Applying the Johnstone decision to Ms. Daigle’s case, the majority of the Board held that no discrimination had occurred because Ms. Daigle had not taken reasonable steps to look for alternative childcare; she had essentially given up without turning over every stone, and AHS had no obligation to accommodate her because any hardship she and her family were experiencing over the change in schedule was essentially self-inflicted so there was no discrimination. One lone Board member (notably, a female Board member) dissented from the majority, as she found that the Moore test was the correct test, not Johnstone. The dissenting Board member held that in applying the Moore test to Ms. Daigle’s case it was clear Ms. Daigle had been discriminated against, and there was no evidence that AHS had tried to accommodate her at all.

Understandably, UNA requested that the Board’s decision be judicially reviewed by the Alberta Court of Queen’s Bench. At the Court of Queen’s Bench, the reviewing Justice found that the Board had erred in applying the Johnstone test to Ms. Daigle’s circumstances. The reviewing Justice held that the Moore test should have been applied in Ms. Daigle’s grievance arbitration, and they referred the matter back to the Arbitration Board for re-consideration.

AHS appealed the Court of Queen’s Bench’s ruling to the Alberta Court of Appeal.

Daigle at Alberta Court of Appeal

The Alberta Court of Appeal upheld the decision of the Court of Queen’s Bench. The Court of Appeal clearly, and bluntly, stated that the test outlined in Johnstone was incorrect. The fourth criterion that had been added by the Federal Court of Appeal was not supported in the Moore decision, and the Court of Appeal held that by adding on that additional criterion, the Federal Court of Appeal had improperly shifted the burden on accommodation from the respondent to the complainant. By requiring a complainant to show that they had taken reasonable steps to accommodate or work around a practice or policy that was creating an adverse impact, the Johnstone decision allowed employers whose policies were otherwise discriminatory to be let off the hook. The Court of Appeal held that not only was that a repugnant result from a public policy perspective, but it was just plainly wrong in law.
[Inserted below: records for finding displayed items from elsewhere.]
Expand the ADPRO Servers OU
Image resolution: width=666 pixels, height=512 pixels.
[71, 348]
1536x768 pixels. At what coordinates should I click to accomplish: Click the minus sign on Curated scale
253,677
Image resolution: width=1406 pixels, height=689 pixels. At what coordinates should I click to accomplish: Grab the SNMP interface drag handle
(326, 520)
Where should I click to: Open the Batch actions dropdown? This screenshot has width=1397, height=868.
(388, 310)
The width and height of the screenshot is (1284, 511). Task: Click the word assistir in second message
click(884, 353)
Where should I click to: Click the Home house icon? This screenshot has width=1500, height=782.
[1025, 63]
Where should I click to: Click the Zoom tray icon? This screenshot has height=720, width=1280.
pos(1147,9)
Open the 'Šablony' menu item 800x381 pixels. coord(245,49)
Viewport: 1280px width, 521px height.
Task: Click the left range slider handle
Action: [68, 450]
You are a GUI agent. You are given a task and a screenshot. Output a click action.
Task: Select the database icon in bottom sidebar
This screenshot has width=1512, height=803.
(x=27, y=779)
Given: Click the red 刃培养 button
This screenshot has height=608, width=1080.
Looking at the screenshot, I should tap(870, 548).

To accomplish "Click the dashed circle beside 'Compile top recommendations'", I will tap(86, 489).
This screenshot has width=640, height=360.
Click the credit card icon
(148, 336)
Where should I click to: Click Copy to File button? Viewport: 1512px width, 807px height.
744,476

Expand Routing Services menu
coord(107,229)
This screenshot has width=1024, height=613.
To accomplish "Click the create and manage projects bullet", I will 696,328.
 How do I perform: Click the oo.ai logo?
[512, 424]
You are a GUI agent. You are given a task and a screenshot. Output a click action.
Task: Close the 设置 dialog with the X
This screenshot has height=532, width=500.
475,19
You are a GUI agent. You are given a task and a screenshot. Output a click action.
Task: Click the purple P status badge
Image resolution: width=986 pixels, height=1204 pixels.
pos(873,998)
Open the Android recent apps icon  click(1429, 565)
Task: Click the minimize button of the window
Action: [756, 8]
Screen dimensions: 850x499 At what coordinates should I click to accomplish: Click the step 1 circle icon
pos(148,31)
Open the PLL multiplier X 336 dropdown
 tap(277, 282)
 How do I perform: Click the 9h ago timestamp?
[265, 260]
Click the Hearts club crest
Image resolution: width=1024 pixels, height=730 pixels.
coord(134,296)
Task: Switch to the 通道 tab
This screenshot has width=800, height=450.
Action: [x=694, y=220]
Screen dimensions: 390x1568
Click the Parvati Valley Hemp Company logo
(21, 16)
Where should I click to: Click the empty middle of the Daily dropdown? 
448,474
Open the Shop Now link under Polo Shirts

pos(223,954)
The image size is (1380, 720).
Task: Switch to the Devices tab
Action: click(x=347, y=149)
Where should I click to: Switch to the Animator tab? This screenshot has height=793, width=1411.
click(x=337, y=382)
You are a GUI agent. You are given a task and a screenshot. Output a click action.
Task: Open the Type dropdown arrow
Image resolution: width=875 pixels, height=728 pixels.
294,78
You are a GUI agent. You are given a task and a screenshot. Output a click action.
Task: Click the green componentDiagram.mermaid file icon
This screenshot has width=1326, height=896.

The Alberta Court of Appeal further clarified that the only stage in which possible accommodations should be considered is in the second stage of the Moore analysis, when the burden shifts to the employer to show that it cannot accommodate the employee to the point of undue hardship. The argument from Johnstone that finding alternative childcare arrangements was “choice” for an employee was also rejected by the Alberta Court of Appeal, and it stated as follows:

[72] […] when one has a child or children and is employed, not only is childcare not a “true choice”, but choice is irrelevant to the question of discrimination.

What You Need to Know From Daigle Appeal

The Daigle Appeal is important because it clarifies and affirms that there is only one test for establishing discrimination under the law in Canada. When an employee believes that he or she is being discriminated against because they have childcare conflicts with their work schedule or work duties, as Ms. Daigle had, it is understandable that they will probably want to take steps to resolve the problem on their own and work around their employer’s discriminatory policies or practices before making a complaint.

However, as the Court of Appeal pointed out in the Daigle Appeal, an employee does not need to prove that their own efforts at working around the problem have failed in order to establish a prima facie case of discrimination. The Moore test is the correct test, and what the employee can reasonably do or may try to do to resolve the conflict between their work duties and childcare responsibilities is irrelevant to the issue of whether the employee has been discriminated against. Possible options for accommodation is only something to consider after a case for discrimination has been established on the three-part test from Moore, when the burden shifts to the employer to rebut the presumption that its policy or practice is discriminatory by showing that it cannot accommodate the employee to the point of undue hardship.